#### [Task details]
Set down every record exactly as it appears.

#### [Data provided]
================================

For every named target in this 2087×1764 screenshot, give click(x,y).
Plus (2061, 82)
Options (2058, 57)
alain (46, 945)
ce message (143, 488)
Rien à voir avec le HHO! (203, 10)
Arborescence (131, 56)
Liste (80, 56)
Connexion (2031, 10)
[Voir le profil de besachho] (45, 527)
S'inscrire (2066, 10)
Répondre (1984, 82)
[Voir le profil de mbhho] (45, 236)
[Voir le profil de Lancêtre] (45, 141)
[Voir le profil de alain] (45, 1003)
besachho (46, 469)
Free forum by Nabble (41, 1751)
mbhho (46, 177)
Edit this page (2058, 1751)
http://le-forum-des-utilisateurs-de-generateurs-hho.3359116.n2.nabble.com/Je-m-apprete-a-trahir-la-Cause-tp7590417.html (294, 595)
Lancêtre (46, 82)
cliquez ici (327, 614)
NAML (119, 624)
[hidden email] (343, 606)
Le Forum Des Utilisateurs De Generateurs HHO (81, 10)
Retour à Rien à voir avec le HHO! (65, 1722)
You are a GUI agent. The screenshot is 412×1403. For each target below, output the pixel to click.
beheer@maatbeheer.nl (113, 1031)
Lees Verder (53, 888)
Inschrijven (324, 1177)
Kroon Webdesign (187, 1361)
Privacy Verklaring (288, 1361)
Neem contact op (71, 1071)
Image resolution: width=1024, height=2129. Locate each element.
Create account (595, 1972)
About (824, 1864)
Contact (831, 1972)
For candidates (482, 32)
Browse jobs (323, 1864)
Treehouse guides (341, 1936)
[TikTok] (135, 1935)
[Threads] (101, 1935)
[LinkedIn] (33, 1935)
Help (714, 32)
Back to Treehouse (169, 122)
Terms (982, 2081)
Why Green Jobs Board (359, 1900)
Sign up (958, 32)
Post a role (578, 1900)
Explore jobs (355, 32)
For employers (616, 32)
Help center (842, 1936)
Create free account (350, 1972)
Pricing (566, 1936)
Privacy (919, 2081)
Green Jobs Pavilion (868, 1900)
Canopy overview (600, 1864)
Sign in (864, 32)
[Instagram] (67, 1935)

================================

#### [Response]
For every named target in this 2087×1764 screenshot, give click(x,y).
Plus (2061, 82)
Options (2058, 57)
alain (46, 945)
ce message (143, 488)
Rien à voir avec le HHO! (203, 10)
Arborescence (131, 56)
Liste (80, 56)
Connexion (2031, 10)
[Voir le profil de besachho] (45, 527)
S'inscrire (2066, 10)
Répondre (1984, 82)
[Voir le profil de mbhho] (45, 236)
[Voir le profil de Lancêtre] (45, 141)
[Voir le profil de alain] (45, 1003)
besachho (46, 469)
Free forum by Nabble (41, 1751)
mbhho (46, 177)
Edit this page (2058, 1751)
http://le-forum-des-utilisateurs-de-generateurs-hho.3359116.n2.nabble.com/Je-m-apprete-a-trahir-la-Cause-tp7590417.html (294, 595)
Lancêtre (46, 82)
cliquez ici (327, 614)
NAML (119, 624)
[hidden email] (343, 606)
Le Forum Des Utilisateurs De Generateurs HHO (81, 10)
Retour à Rien à voir avec le HHO! (65, 1722)
You are a GUI agent. The screenshot is 412×1403. For each target below, output the pixel to click.
beheer@maatbeheer.nl (113, 1031)
Lees Verder (53, 888)
Inschrijven (324, 1177)
Kroon Webdesign (187, 1361)
Privacy Verklaring (288, 1361)
Neem contact op (71, 1071)
Image resolution: width=1024, height=2129. Locate each element.
Create account (595, 1972)
About (824, 1864)
Contact (831, 1972)
For candidates (482, 32)
Browse jobs (323, 1864)
Treehouse guides (341, 1936)
[TikTok] (135, 1935)
[Threads] (101, 1935)
[LinkedIn] (33, 1935)
Help (714, 32)
Back to Treehouse (169, 122)
Terms (982, 2081)
Why Green Jobs Board (359, 1900)
Sign up (958, 32)
Post a role (578, 1900)
Explore jobs (355, 32)
For employers (616, 32)
Help center (842, 1936)
Create free account (350, 1972)
Pricing (566, 1936)
Privacy (919, 2081)
Green Jobs Pavilion (868, 1900)
Canopy overview (600, 1864)
Sign in (864, 32)
[Instagram] (67, 1935)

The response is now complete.